▶ **Task brief**: Update the records, starting at the line that contains "coordinates (31, 73)." and ending after the line that contains "center [861, 370].". Replace "Where is" with "Find", leave everything else unchanged, and give back only those lines.

(Entries from a dataset)

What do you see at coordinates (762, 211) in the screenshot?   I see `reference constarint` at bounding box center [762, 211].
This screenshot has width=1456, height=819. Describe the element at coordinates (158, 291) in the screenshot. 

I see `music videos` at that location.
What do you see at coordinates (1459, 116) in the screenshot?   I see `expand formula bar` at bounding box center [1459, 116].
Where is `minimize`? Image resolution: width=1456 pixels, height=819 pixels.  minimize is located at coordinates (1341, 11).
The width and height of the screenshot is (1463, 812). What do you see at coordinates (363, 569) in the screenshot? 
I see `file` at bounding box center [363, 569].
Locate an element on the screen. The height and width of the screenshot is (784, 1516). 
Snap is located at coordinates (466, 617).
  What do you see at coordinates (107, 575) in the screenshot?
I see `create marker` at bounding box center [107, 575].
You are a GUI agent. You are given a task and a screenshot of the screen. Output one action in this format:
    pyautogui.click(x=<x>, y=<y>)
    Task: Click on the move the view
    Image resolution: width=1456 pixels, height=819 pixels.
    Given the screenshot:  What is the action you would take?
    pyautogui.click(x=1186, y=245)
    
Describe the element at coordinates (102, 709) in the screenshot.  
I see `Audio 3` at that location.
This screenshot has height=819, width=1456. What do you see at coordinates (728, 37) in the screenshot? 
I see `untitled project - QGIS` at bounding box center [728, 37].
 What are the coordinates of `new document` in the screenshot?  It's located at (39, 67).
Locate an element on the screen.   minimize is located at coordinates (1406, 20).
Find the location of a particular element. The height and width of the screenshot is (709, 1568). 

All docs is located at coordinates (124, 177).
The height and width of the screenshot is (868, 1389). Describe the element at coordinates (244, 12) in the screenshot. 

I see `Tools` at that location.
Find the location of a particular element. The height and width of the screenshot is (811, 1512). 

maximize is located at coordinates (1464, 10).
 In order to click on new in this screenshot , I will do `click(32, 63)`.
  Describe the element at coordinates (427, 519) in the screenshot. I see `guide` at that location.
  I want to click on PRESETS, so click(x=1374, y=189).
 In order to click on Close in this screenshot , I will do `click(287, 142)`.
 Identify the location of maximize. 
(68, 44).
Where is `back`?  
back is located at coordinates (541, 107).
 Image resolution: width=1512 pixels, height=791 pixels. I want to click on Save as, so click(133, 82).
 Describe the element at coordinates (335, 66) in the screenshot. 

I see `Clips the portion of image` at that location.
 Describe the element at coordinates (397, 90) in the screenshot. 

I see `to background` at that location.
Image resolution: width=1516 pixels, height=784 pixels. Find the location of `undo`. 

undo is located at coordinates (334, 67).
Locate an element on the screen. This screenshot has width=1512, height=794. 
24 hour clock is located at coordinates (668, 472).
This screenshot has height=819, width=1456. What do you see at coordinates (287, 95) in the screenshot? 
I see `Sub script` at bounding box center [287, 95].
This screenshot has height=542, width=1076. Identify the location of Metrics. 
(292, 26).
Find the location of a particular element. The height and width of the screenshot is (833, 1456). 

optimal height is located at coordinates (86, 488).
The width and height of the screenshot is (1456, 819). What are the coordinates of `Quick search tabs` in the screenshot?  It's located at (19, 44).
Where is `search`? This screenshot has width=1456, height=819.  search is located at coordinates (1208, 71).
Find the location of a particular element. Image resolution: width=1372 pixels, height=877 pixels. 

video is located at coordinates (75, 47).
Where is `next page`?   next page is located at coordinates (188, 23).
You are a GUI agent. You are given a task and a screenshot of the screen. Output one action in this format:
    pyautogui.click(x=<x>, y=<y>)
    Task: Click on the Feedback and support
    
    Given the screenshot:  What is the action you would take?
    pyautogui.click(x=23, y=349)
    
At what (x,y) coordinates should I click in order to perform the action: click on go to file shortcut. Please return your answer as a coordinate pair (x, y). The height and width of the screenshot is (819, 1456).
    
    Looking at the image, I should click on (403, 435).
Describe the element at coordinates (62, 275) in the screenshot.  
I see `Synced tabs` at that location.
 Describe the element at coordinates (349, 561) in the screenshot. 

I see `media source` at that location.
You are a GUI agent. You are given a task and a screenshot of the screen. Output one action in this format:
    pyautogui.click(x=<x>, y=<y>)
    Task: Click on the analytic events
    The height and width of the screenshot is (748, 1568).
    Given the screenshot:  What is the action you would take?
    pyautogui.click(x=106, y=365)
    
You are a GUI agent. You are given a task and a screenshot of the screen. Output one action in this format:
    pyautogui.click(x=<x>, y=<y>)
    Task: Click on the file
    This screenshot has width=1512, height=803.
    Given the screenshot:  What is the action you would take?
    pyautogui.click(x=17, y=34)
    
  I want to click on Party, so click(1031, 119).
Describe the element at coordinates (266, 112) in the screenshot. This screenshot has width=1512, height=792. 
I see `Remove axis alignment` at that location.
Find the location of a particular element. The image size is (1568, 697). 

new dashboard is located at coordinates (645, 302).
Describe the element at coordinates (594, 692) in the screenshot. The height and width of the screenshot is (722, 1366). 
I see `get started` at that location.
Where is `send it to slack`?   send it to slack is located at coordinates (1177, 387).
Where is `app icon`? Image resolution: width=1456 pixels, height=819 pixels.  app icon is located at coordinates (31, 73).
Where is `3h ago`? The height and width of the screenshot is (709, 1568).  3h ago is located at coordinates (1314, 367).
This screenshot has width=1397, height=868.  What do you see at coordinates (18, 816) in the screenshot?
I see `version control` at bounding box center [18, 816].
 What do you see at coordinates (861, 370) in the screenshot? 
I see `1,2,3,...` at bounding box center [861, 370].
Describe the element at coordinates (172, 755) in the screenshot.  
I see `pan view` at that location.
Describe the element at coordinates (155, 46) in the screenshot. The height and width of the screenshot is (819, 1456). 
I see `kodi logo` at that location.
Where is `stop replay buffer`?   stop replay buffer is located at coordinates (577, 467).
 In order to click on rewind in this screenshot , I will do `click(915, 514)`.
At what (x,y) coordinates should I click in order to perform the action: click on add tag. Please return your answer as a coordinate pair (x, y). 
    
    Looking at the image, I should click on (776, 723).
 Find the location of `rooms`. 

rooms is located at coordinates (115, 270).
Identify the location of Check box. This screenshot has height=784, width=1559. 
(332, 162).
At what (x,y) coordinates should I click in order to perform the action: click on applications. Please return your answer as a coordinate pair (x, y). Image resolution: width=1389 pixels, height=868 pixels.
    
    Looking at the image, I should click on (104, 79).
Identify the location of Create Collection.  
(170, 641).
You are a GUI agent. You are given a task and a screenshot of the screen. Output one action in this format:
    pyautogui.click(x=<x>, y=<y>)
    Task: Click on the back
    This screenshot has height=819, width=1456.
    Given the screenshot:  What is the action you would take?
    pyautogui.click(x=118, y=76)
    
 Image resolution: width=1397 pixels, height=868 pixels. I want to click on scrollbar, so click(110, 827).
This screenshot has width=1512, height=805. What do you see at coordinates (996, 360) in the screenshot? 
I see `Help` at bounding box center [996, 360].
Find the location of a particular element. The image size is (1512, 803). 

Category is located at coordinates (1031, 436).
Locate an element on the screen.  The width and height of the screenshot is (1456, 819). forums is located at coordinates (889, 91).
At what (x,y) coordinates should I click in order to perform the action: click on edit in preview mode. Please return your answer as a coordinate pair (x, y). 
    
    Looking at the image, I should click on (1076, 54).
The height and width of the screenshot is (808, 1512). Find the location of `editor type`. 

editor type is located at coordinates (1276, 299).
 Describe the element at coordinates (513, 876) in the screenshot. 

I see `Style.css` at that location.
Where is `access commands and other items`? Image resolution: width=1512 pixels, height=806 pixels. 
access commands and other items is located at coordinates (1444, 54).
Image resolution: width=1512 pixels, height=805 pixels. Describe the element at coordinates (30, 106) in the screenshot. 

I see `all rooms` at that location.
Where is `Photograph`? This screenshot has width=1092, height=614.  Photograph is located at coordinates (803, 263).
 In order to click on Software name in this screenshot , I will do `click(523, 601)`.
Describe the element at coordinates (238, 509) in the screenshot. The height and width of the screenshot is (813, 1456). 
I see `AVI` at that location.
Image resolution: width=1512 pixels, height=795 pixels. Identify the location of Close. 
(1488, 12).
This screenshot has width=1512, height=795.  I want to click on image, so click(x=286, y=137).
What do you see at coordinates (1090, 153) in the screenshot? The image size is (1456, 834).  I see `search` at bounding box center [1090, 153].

▶ **The output**:
Find `app icon`? Image resolution: width=1456 pixels, height=819 pixels.  app icon is located at coordinates (31, 73).
Find `3h ago`? The height and width of the screenshot is (709, 1568).  3h ago is located at coordinates (1314, 367).
This screenshot has width=1397, height=868.  What do you see at coordinates (18, 816) in the screenshot?
I see `version control` at bounding box center [18, 816].
 What do you see at coordinates (861, 370) in the screenshot? 
I see `1,2,3,...` at bounding box center [861, 370].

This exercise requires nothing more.